Burkina Faso : vivre sous l'autorité des groupes armés
3 novembre 2023Exactions, enlèvements, restrictions de l'acheminement de l'aide humanitaire et de la libre circulation…Selon Amnesty International au Burkina Faso, près d'un million de personnes vivent dans des localités assiégées par les groupes armés. L'organisation de défense des droits humains a enquêté sur les conditions de vie dans les 46 villes et villages concernés.
Impossibilité de travailler
Samira Daoud, directrice régionale d'Amnesty International pour l'Afrique de l'Ouest et l'Afrique centrale précise que "ce sont des populations complètement coupées du reste du pays, sous contrôle des groupes armés et privées d'un certain nombre de droits, notamment la possibilité d'accéder à leur champ".
Elle poursuit en expliquant que "ces populations se trouvent empêchées d'emmener leurs bêtes pour le pâturage, ou privées de leurs droits à l'éducation et à la santé".
Aujourd'hui, la majorité du territoire échappe au contrôle de l'armée burkinabè. Depuis le début de l'année, plus de 1300 civils auraient été tués, selon l'ONG ACLED. Le rapport d'Amnesty International épingle les groupes armés et les forces gouvernementales, qui s'affrontent depuis 2019.
"Dans ces localités les groupes armés mènent des attaques directement contre les civils, soit par attaques meurtrières contre des personnes soit par des enlèvements, notamment les enlèvements de femmes quand elles vont chercher l'eau. Mais on a aussi eu des cas malheureusement d'exactions commises par les forces armées considérant que ces populations étaient complices des groupes armés", explique Samira Daoud.

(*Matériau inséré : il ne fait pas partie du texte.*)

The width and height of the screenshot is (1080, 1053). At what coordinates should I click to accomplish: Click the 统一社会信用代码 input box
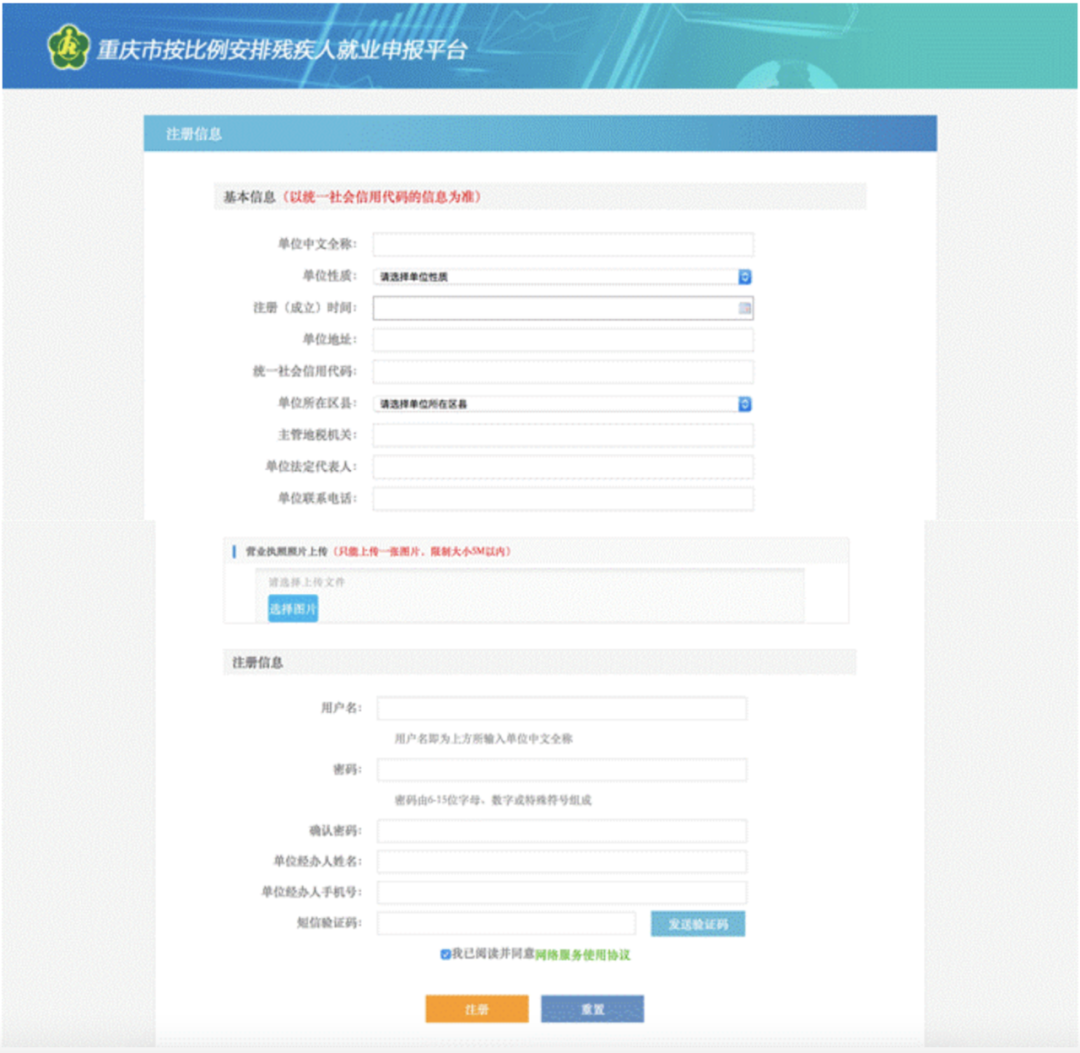[x=563, y=372]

Difficulté d'acheminer l'aide alimentaire
Dans les villes assiégées, l'aide alimentaire arrive au compte-goutte et dépend en grande partie d'un pont aérien coûteux. Dans certains endroits, les populations peinent à se nourrir.
La directrice régionale d'Amnesty International souligne que la perturbation complète de l'économie dans ces zones, où les marchés sont vides. Selon elle, "les axes routiers qui conduisent à ces localités sont régulièrement attaqués, il y a des engins explosifs improvisés qui sont posés. Les organisations humanitaires tentent comme elles peuvent d'apporter une réponse même si c'est entravé par le contexte général".

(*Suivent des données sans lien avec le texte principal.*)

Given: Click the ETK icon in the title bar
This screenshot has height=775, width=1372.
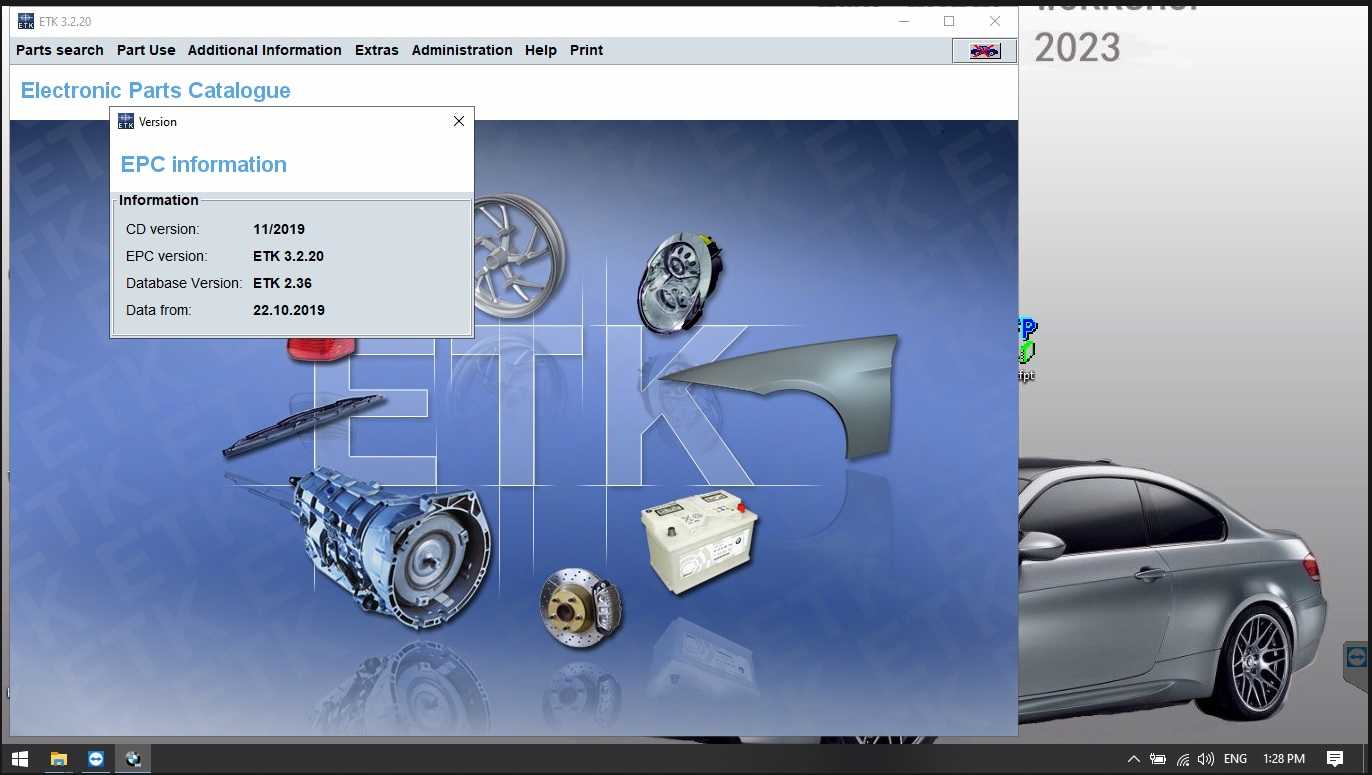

"Il y a aussi un certain nombre de mesures du gouvernement qui limitent leur capacité à intervenir, elles sont obligées d'être escortées militairement pour pouvoir accéder à ces localités, ce qui pose un problème de principe de neutralité pour les organisations humanitaires", poursuit Samira Daoud.
Selon le Conseil national de secours et de réhabilitation, plus de deux millions de personnes ont dû fuir leurs habitations depuis le début du conflit. L'ONU estime qu'un Burkinabè sur cinq a besoin d'aide humanitaire et s'inquiète d'un gap de financement important pour répondre à la crise.